The presented examples demonstrate that in some cases the number of multipliers can be reduced by more than 50 percent in the BMA and up to 40 percent in the Chien search. Moreover, the average number of cycles with the mixed implementation is even smaller than with a fully parallel implementation, because the serial operation is only required in the rare event of an error pattern with more than t 1 errors.
In general, it is expected that the bit error rate (BER) in flash memories is growing with the number of read/write cycles 2 . At the beginning of a flash memory life cycle the bit error rate is low so that the error polynomial can be solved fast by only using the first parallel stage of the proposed architecture. Program and erase cycles cause permanent damages which increase the BER at the end of the life cycle. Therefore, the serial implementation is probably only needed at the end of the life cycle of the flash memory.
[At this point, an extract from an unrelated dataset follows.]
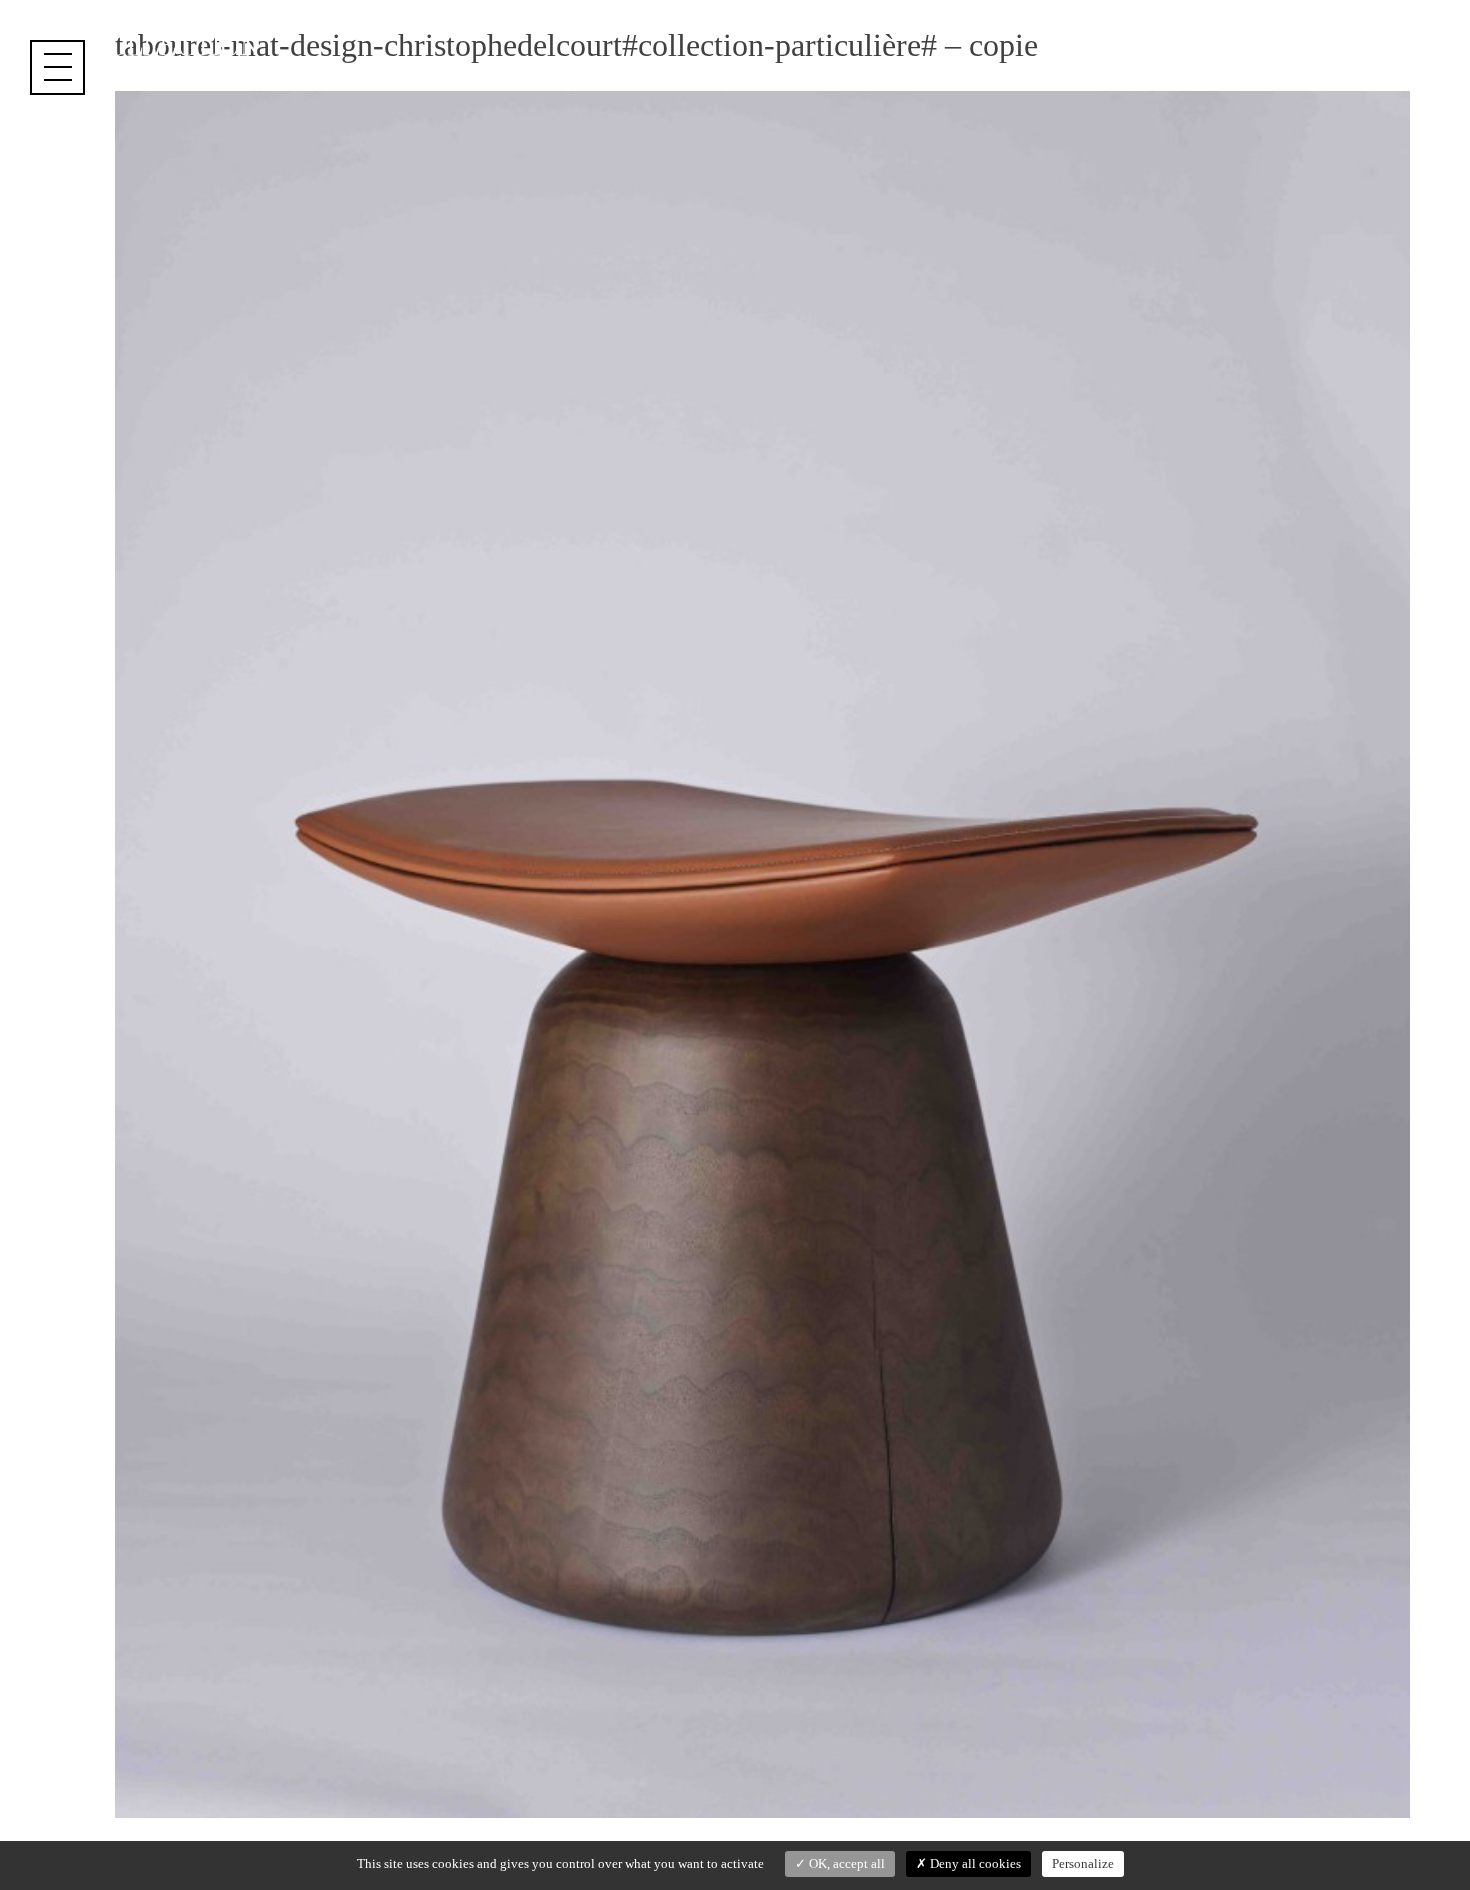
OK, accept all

SLC and MLC technologies require rather different error correcting capabilities. In 15 an adaptive rate ECC scheme with BCH codes was proposed. In particular, a flexible BCH encoder structure was presented that supports different BCH code rates. The new decoder structure could easily be combined with the approach from 15 to support different BCH codes with a large range of error correcting capabilities.